The Securities and Exchange Commission’s proposal regarding the use of artificial intelligence is running into opposition from some financial industry trade groups, reports Financial Advisor.
In July, the SEC proposed new rules that would require broker-dealers and investment advisers to take certain steps to address conflicts of interest associated with their use of predictive data analytics and AI in order to prevent firms from placing their interests ahead of investors’ interests.
Under the proposal, firms would have to review their use of “covered technologies”, which were defined as “analytical, technological, or computational functions, algorithms, models, correlation matrices, or similar methods or processes that optimize for, predict, guide, forecast, or direct investment-related behaviors or outcomes of an investor.” Firms would have to determine whether its use of these technologies in investor interactions involves any conflict of interest and eliminate or neutralize the effect of any such conflicts.
During the public comment period, some trade groups including the Investment Adviser Association (IAA) and Securities Industry and Financial Markets Association (Sifma) have said that the SEC should withdraw the proposal for further study. They claim it would have a negative impact on investors as well as the industry itself.

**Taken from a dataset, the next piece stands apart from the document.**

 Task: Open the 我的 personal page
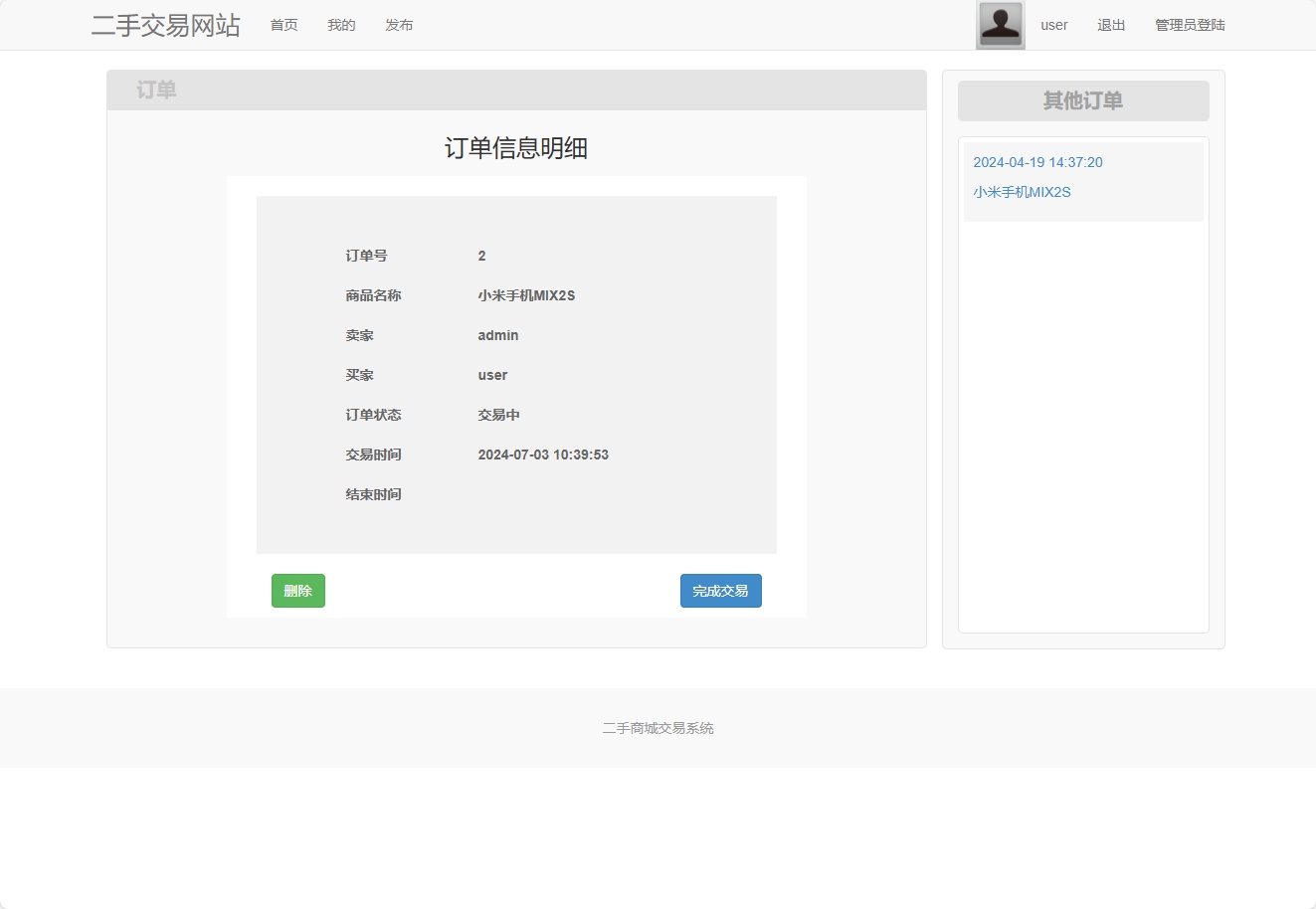340,25
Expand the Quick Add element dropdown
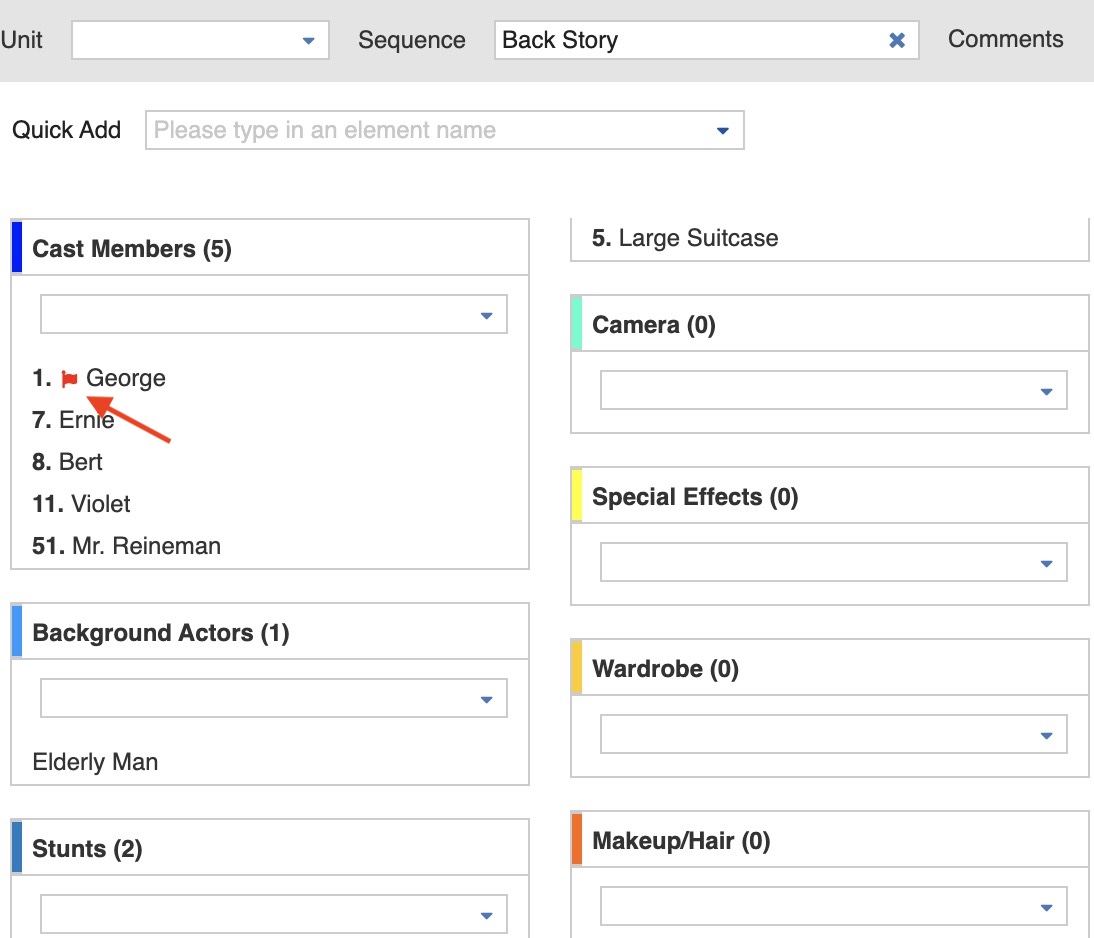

Sifma president and CEO Kenneth E. Bentsen Jr. said the proposal would impose what he called unreasonable and unworkable requirements on brokers and financial advisers, and “would limit their ability to use technology to provide valuable information and services to their clients.”
The ERISA Industry Committee, which represents retirement plan sponsors, said the rule will increase costs associated with workplace retirement and financial wellness programs. Andy Banducci, senior vice president of retirement and compensation policy at the ERISA Industry Committee, wrote that “the practical effect is that plan participants will suffer. Financial firms could scale back on the information offered, resulting in less personalized, useful data from which workers can benefit. Alternatively, it seems likely that costs would increase in order to account for the myriad regulatory burdens imposed.”
The proposal to “eliminate or neutralize” conflicts marked “a significant departure from the existing regulatory framework, which appropriately gives advisers the ability to manage conflicts in numerous ways to ensure that they are acting in their clients’ best interest,” said Gail C. Bernstein, IAA general counsel. She called on the SEC to withdraw the measure and gather more information on emerging technologies before deciding on any further action.
At the time of the proposal, SEC Chair Gary Gensler pointed out the need for the new rules given the accelerating use of predictive data analytics, artificial intelligence, or similar technologies to interact with investors.